4. Compensating the Leadership: As the office bearers are selected to manage the affairs of the company, another aspect is to remunerate them for their efforts and advice. This includes paying salaries, bonuses, and other forms of compensation to the office-bearers. The board reviews the performance of the company’s top leadership and makes decisions regarding their payment, and then shareholders give their assent to the agenda.

5. Dividend Payment: The Board of Directors must state in the Directors Report the amount of dividend that they agree to pay as a dividend. The dividend recommended by the Board of Directors in the Board’s Report must be declared at the AGM of the company, and the shareholders share their assent or disagreement with the same. A declaration of dividend constitutes an item of ordinary business to be transacted at every AGM.

6. Approving the Minutes of the Previous AGM: Managing the minutes of the meeting allows the board to ensure proper records of all decisions made at the previous meeting. Shareholders can ask to make any corrections before the board finalizes the minutes of the meeting.

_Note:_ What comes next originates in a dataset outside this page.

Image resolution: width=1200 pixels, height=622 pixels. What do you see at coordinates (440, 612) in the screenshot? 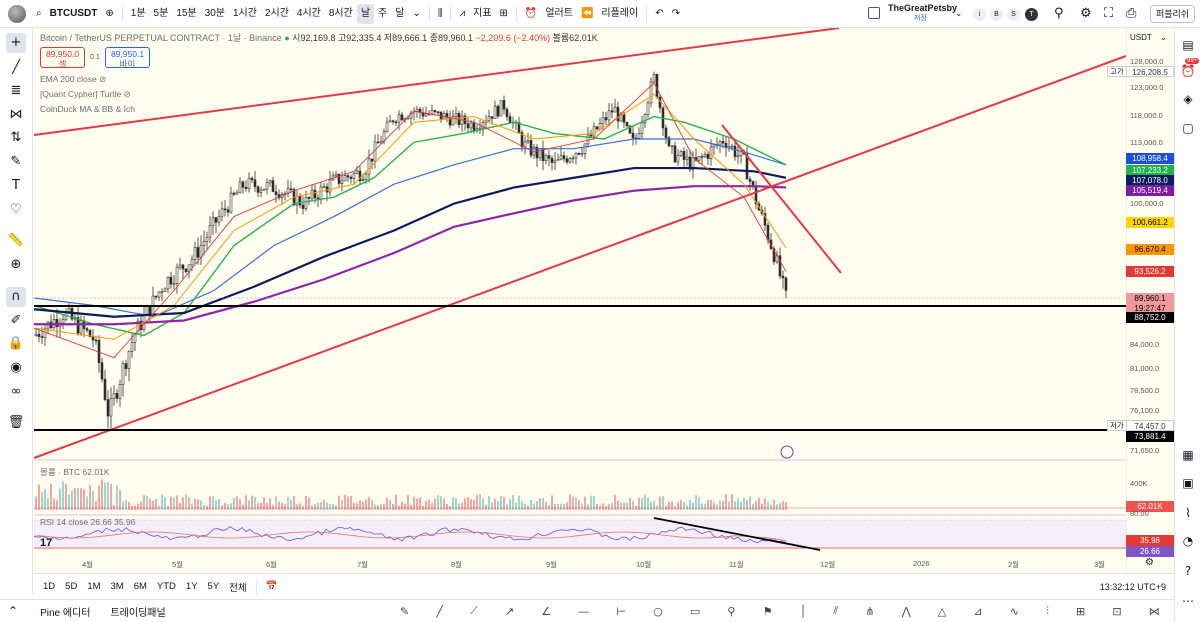
I see `line-tool-icon: ╱` at bounding box center [440, 612].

7. Making Changes to the Company’s Constitution: The members or shareholders of the company vote for the changes that require the approval of the members or shareholders either by ordinary resolution or by special resolution. The changes could be any amendment of articles of association, share capital, etc.

Conclusion

Every company is managed by its officers and shareholders. Shareholders and management need to meet and discuss business affairs and other important aspects of the company. Section 96 of the Companies Act of 2013 establishes the provision of an Annual General Meeting, where the act has a statutory requirement to conduct an AGM, except in the case of One Person Company (OPC). AGM is held so that special and ordinary business of the company can be discussed, among which the appointment of a director and auditor is considered important. The amount of the dividend is also decided by the management. The financial statements and the auditor report are also laid down in the AGM for shareholders to adopt and discuss. The Companies Act, 2013 has specified certain statutory requirements that are to be followed to conduct an AGM. Some of the important provisions are the quorum required, the sending of notice, the filing of a resolution, etc.

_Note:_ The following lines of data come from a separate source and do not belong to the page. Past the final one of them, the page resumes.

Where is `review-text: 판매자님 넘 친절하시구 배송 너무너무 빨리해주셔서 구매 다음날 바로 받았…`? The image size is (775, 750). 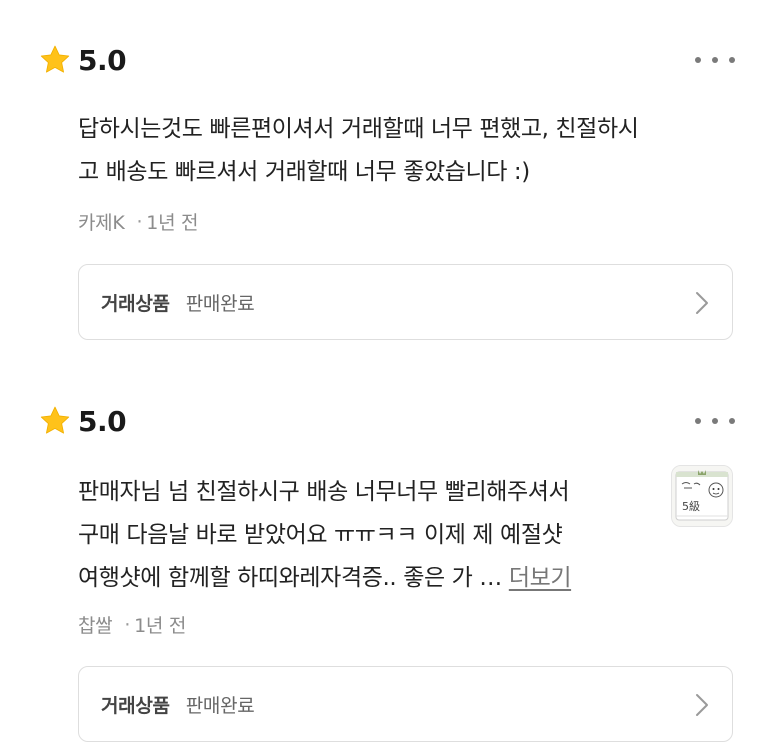
review-text: 판매자님 넘 친절하시구 배송 너무너무 빨리해주셔서 구매 다음날 바로 받았… is located at coordinates (368, 536).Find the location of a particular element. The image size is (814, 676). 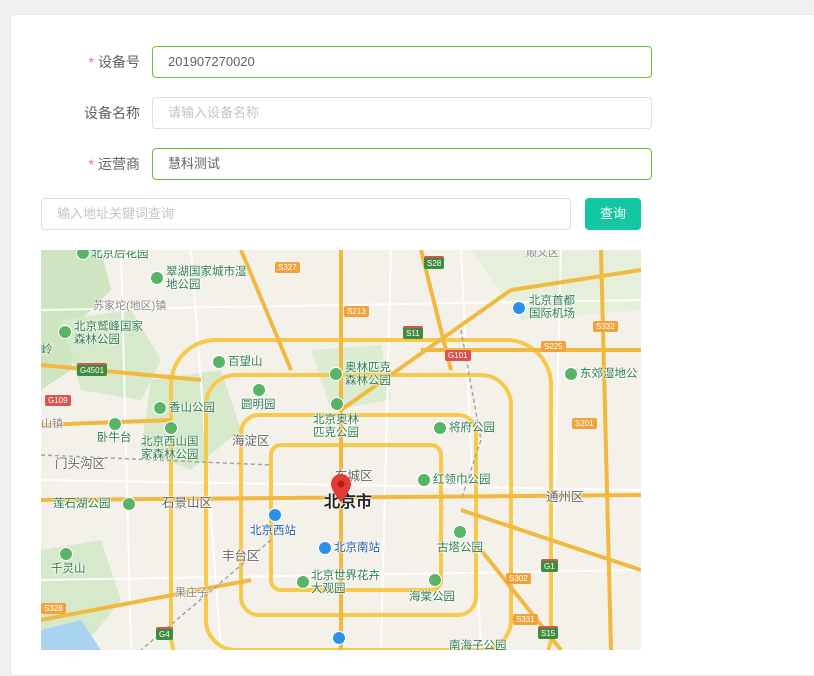

place-label: 东郊湿地公 is located at coordinates (609, 374).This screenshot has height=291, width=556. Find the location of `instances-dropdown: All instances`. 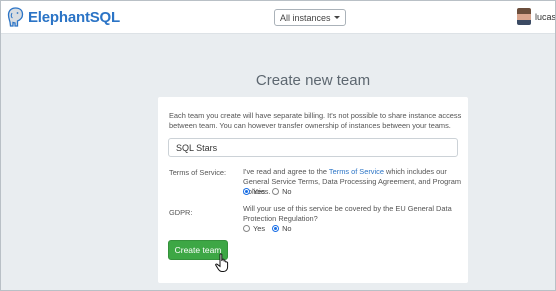

instances-dropdown: All instances is located at coordinates (310, 18).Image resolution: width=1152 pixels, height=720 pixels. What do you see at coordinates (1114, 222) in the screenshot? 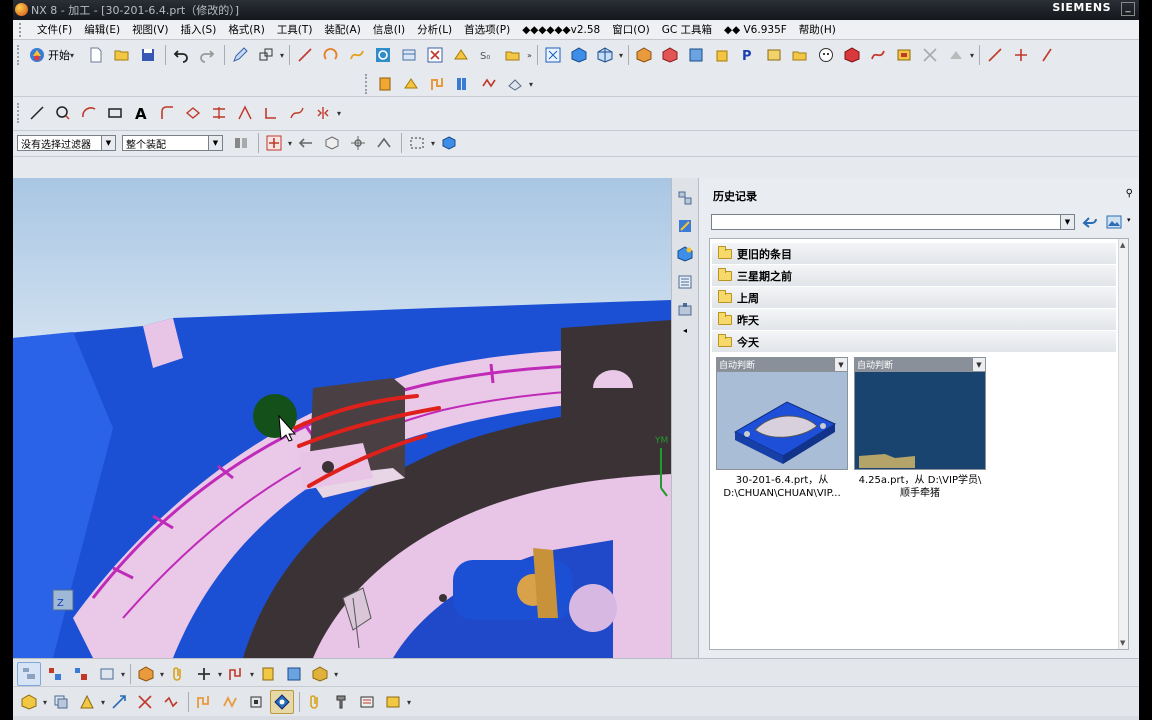
I see `history-view-button` at bounding box center [1114, 222].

Frequently Asked Questions (FAQs)

1. Why is an Annual General Meeting held?

Answer:

An Annual General Meeting (AGM) is held between the management and the shareholders of the company to have an interaction about the company’s business affairs to discuss the yearly results, auditor’s appointment, director’s appointment, etc.

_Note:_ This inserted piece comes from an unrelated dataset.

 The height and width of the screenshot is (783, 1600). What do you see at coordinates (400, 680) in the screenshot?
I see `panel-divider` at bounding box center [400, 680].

2. Can a company hold an AGM on August 15th?

Answer:

No, as per the provisions od Companies Act 2013, an AGM shall be held on any day other than a day that is declared a national holiday. In this case, as August 15 is celebrated as Independence Day and it is declared a national holiday, the AGM can’t be held on this day.

3. What if a shareholder can’t physically attend an AGM?

Answer:

A shareholder can appoint a proxy in case he is unable to attend an AGM. The proxy does not necessarily need to be a member of the company. The proxy forms have to be submitted to the company at least 48 hours before the date of the meeting.

4. What is a Quorum and its applicability in the case of a private company?

Answer:

Quorum means the minimum number of members to be present to constitute a valid meeting. In the case of a private company, a minimum of two members are required.

5. What should be the content of the notice?

Answer:

The notice should include:

  • Venue of the meeting.
  • Day, time, and date of the meeting.
  • Agenda items are to be discussed.
  • Date of issuing the notice.
  • Signature of the convener.

6. What are the provisions related to the first AGM?

Answer:

As per the provision, for a newly incorporated company, the first AGM should be held within nine months from the closing of its first financial year. It is worth noting that a company can’t seek an extension to hold its first AGM.

7. Can a company call an AGM by sending a notice with a time limit shorter than 21 days?

Answer:

The company can call for an AGM at a notice period of less than 21 days if 95% of the shareholders give their consent to hold such a meeting. Consent may be shared in writing or electronically.